Work request
Identify the line that contains "The width and height of the screenshot is (410, 408)." in the material. Output it and every line after it, unchanged, through the end.

Available data
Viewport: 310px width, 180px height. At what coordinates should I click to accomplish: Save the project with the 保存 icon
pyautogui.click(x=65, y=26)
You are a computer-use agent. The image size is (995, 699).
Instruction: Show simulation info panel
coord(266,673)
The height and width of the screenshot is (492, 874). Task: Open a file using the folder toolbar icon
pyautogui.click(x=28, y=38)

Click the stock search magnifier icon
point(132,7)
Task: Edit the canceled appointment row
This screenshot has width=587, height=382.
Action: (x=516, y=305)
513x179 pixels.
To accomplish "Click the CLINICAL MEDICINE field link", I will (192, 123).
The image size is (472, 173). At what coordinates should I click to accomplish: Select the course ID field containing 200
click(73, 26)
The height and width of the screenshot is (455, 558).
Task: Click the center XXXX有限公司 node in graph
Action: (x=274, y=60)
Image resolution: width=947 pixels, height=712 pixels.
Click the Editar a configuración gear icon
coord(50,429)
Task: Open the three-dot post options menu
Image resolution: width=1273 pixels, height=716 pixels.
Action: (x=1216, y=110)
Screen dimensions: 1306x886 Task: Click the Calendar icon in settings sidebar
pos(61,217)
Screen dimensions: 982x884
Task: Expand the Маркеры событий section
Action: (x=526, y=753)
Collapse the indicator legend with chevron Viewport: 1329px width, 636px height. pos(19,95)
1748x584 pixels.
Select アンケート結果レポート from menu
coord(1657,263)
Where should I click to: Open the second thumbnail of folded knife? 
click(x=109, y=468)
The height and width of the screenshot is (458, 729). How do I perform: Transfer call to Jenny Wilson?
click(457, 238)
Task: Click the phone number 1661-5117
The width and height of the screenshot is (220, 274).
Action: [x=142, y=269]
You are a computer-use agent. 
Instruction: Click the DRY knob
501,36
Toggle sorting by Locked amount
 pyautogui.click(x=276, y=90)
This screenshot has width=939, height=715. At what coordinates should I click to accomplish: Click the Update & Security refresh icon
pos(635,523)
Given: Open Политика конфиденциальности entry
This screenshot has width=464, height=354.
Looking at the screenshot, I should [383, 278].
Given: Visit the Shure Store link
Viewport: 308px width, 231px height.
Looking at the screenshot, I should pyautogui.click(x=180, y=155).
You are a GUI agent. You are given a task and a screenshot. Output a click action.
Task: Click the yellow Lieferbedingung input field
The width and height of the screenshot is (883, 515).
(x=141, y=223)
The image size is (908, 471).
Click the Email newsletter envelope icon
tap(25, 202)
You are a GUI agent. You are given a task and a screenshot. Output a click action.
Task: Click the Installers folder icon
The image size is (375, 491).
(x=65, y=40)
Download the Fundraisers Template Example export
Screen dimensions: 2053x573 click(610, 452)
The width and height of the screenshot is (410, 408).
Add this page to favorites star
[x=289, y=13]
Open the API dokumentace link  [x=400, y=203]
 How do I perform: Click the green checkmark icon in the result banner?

Reply to the task
The width and height of the screenshot is (410, 408).
Add this page to favorites star
[x=289, y=13]
Open the API dokumentace link  [x=400, y=203]
 How do I perform: Click the green checkmark icon in the result banner?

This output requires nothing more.